Wednesday, October 6, 2010

Business Briefs

Coldwell Banker buys Colorado firm

Coldwell Banker Distinctive Properties, based in Ketchum, has acquired Coldwell Banker Silver Oak in Steamboat Springs, Colo. Coldwell Banker Distinctive Properties specializes in the sale, rental and management of luxury real estate, specifically in resort markets.

Coldwell Banker Silver Oak was founded in 1988 and has participated in more than 4,500 real estate sales. 

Mother, daughter open salon

The mother-daughter team of Hayley and Cindy Hinojosa has opened Precision Haircuts at Hayleywood Salon at Fourth Street and Washington Avenue in Ketchum. Cindy has operated a Precision Haircuts in Ketchum and Bellevue for 18 years. Hayley, a 2008 graduate of Wood River High School, graduated in May 2010 from Paul Mitchell Cosmetology School in Portland, Ore.

SV-Ketchum home prices among highest

Coldwell Banker Real Estate's recently released Home Listing Report shows prices of four-bedroom homes in the Sun Valley-Ketchum area averaging $1.6 million, making it one of the most expensive markets in the nation.

The report surveys listings of four-bedroom, two-bathroom homes, and found a $1.7 million difference between America's most expensive and most affordable housing markets. Newport Beach, Calif., led the list of most expensive real estate markets in America, with an average listing price of $1.83 million.  America's most affordable housing market was Detroit, Mich., with an average listing price of $68,000.

"Here in Sun Valley, we are seeing an increase in activity that has consistently followed the signs in primary markets," said Todd Conklin, of Coldwell Banker Distinctive Properties. "Just as we were late coming into the recession, we are proving to be late coming out of it."

Post-recession job vacancy rate low

Nearly a year after the worst recession in generations ended, the number of job vacancies in Idaho is fractional and only one in five is linked to economic growth, according to the Idaho Job Vacancy Survey Report.

Based on a survey of more than 3,400 businesses during April and May, there were only 10,600 job openings across Idaho, which had a total of 590,000 non-farm jobs last spring. That is a statewide vacancy rate of 1.8 percent.

By comparison, Washington had a 2.7 percent vacancy rate in spring 2010, and eastern Washington, which is economically similar to Idaho, had regional vacancy rates ranging from 2 to 2.5 percent.

The Idaho survey found 60 percent of the vacancies involved full-time jobs and 84 percent of the openings had been vacant less than 60 days.

But it also found that only 22 percent of the vacancies involved newly created jobs, meaning the overwhelming majority of job activity earlier this year involved personnel replacement for retirements, deaths or other reasons.

Job vacancies were most likely found in health care, accommodations and food service and retail trade. Three of every four openings required no more than a high school diploma. Only 14 percent required a college degree or more.

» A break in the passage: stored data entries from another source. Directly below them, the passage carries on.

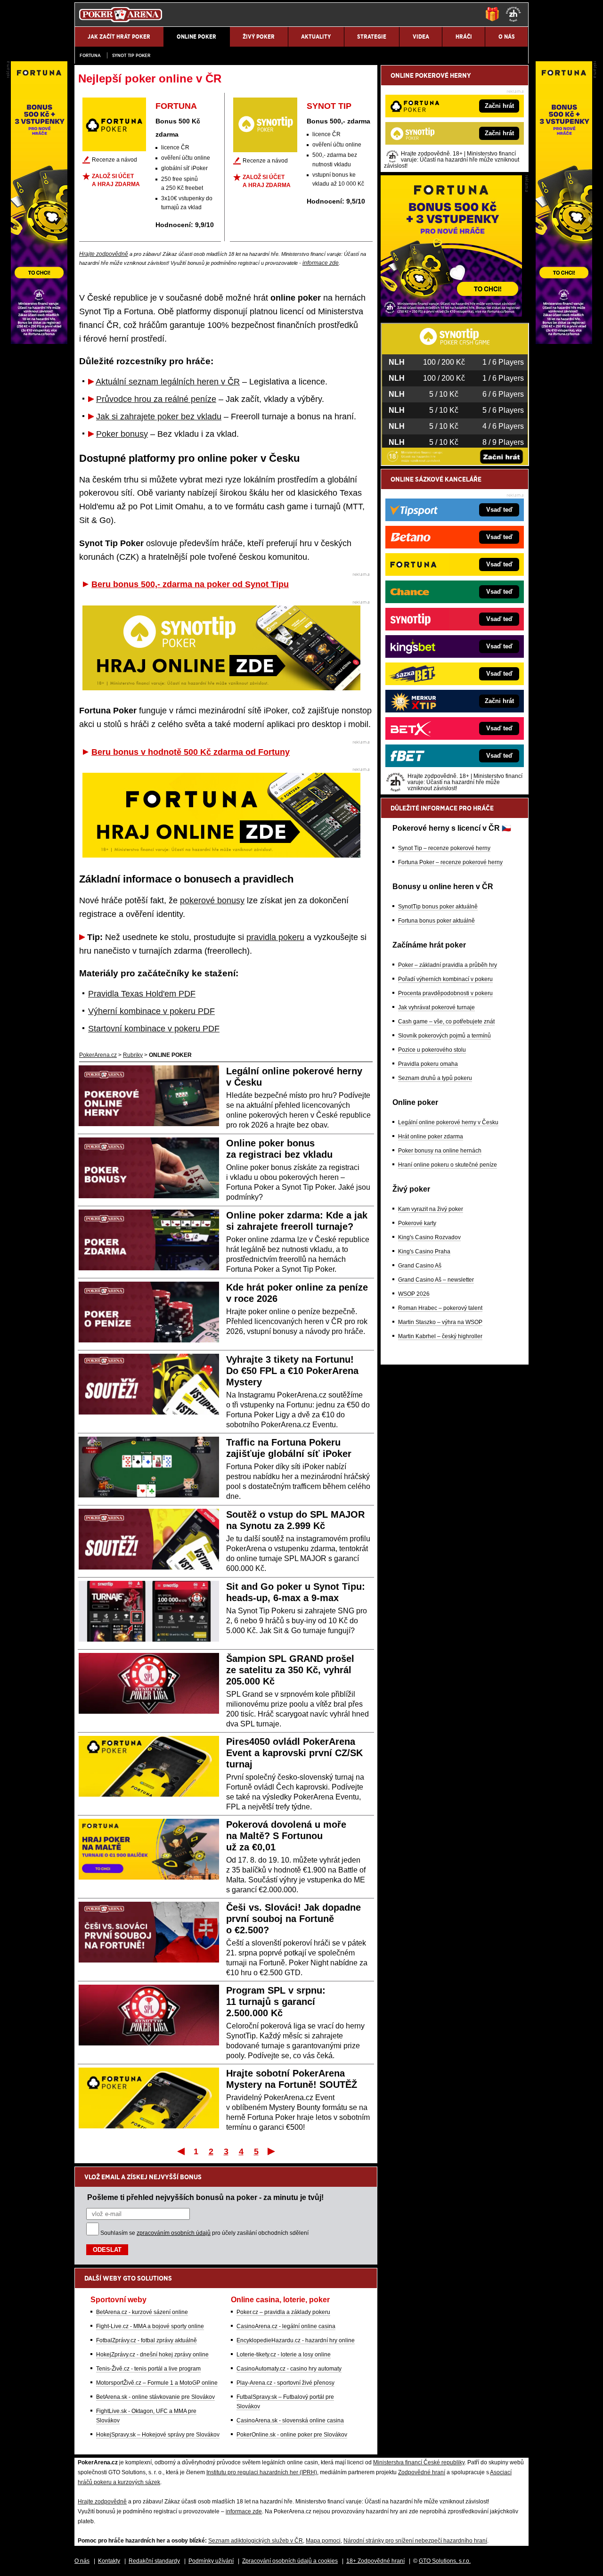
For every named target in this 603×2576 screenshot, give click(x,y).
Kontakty (109, 2561)
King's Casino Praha (424, 1251)
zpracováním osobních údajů (174, 2233)
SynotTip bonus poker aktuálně (438, 906)
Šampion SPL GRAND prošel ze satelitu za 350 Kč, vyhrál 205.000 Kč (290, 1669)
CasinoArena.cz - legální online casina (285, 2326)
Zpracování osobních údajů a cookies (290, 2561)
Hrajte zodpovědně (103, 254)
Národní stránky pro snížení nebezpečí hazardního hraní (415, 2540)
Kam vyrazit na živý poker (430, 1209)
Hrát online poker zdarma (430, 1136)
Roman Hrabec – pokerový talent (440, 1308)
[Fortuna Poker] (451, 314)
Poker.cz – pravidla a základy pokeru (283, 2312)
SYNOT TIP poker (131, 55)
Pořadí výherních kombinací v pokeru (445, 979)
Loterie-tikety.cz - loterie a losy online (283, 2354)
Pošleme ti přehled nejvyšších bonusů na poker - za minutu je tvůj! (205, 2197)
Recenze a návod (114, 159)
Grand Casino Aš (419, 1265)
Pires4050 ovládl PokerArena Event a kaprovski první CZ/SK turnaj (294, 1752)
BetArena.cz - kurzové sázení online (142, 2312)
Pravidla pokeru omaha (428, 1064)
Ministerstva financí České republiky (418, 2462)
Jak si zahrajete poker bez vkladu (158, 416)
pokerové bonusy (212, 900)
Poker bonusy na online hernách (439, 1150)
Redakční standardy (154, 2561)
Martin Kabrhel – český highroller (440, 1336)
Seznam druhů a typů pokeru (435, 1078)
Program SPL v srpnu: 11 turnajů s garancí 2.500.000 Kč (276, 2001)
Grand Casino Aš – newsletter (436, 1279)
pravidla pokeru (275, 937)
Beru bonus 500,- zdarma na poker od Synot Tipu (190, 584)
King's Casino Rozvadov (429, 1237)
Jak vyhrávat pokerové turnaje (436, 1007)
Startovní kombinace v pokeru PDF (154, 1028)
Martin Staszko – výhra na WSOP (440, 1322)
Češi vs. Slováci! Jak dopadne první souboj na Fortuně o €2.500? (293, 1918)
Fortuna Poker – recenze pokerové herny (450, 862)
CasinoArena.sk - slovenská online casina (290, 2420)
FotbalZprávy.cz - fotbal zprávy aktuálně (146, 2340)
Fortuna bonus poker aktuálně (436, 920)
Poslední (272, 2151)
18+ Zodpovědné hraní (375, 2561)
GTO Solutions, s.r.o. (445, 2561)
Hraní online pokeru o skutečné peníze (447, 1164)
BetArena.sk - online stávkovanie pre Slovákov (155, 2397)
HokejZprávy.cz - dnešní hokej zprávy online (152, 2354)
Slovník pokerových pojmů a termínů (444, 1035)
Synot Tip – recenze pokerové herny (444, 848)
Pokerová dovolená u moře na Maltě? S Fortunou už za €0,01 (286, 1835)
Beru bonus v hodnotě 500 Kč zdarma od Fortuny (190, 752)
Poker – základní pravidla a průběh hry (447, 965)
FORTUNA (176, 106)
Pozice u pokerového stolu (432, 1050)
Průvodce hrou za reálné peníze (156, 399)
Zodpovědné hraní (421, 2472)
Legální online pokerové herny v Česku (448, 1122)
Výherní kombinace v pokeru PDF (151, 1011)
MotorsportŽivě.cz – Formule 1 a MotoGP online (157, 2383)
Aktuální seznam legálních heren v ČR (168, 381)
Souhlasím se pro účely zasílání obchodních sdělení (204, 2233)
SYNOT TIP (329, 106)
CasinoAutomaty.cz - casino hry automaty (289, 2368)
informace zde (320, 263)
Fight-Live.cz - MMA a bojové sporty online (150, 2326)
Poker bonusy (122, 434)
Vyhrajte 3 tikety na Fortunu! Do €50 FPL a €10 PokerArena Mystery (292, 1370)
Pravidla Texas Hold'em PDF (142, 993)
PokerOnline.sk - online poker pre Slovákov (291, 2434)
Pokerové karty (417, 1223)
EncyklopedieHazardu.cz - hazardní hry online (295, 2340)
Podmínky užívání (211, 2561)
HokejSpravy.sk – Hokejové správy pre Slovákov (158, 2434)
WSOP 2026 (414, 1294)
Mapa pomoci (323, 2540)
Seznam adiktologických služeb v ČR (255, 2540)
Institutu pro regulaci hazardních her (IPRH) (261, 2472)
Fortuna (90, 55)
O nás (82, 2561)
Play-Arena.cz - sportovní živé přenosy (285, 2383)
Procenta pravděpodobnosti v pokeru (445, 993)
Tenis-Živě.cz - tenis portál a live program (148, 2368)
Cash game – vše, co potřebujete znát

Regionally, the highest vacancy rates were in north-central and east-central Idaho at 2.5 percent. The vacancy rate was 1.9 percent in southeastern Idaho, 1.8 percent in the Panhandle, 1.5 percent in southwestern Idaho and 1.4 percent in south-central Idaho.

Rep. Simpson wins business award

Rep. Mike Simpson, R-Idaho, has received the Guardian of Small Business Award by the National Federation of Independent Businesses. The award was presented to members of Congress who showed strong support of small businesses during the 111th Congress.

"I am proud to receive this award, and I want to thank the NFIB for their recognition," Simpson said. "I will continue to work to provide the resources small businesses need to flourish while also pushing back government interference and allow them to make decisions that are good for their companies."

Simpson also received the award in the 110th Congress.

T-N publisher announces retirement

TWIN FALLS, Idaho (AP)—The editor and publisher of the Times-News in Twin Falls says he plans to retire at year's end.

Brad Hurd has worked for Lee Enterprises for 31 years and has been publisher of the Times-News since November 2004. He was named editor last year. He also oversees the Elko Daily Free Press in Elko, Nev.